Saturday, June 20, 2015

Making Whole Class Work More Effective

          Recently, I wrote about the quandary of grouping. Small group instruction supports greater student engagement, higher amounts of interaction, greater opportunity for teacher observation, and more student learning. However, the benefits of small group are balanced by the relative ineffectiveness of most seatwork activities. Subtracting the downside of working on one's own away from the teacher from the clear benefits of small group teaching, one ends up with little advantage to all of the effort of orchestrating the small-group oriented classroom.
          Despite this, the benefits of small group teaching is so obvious, it is not uncommon for coaches and supervisors to promote a lot of small group work in spite of its ultimate lack of benefit.
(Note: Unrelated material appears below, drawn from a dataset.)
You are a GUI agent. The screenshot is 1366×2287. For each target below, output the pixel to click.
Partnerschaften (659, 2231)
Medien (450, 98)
          While arguing to keep the small group-teaching arrow in my quiver, I suggested that one of the best things we could do as teachers was to work on our large-group teaching skills. The focus of this has to be, not on organizing our classes in particular ways, but in ensuring that all of our students learn as much as possible. 

So what kinds of things can one do to make large group or whole class teaching more effective? In other words, how can you maintain the efficiency of whole-class teaching, while grabbing the same benefits one gets from small-group work?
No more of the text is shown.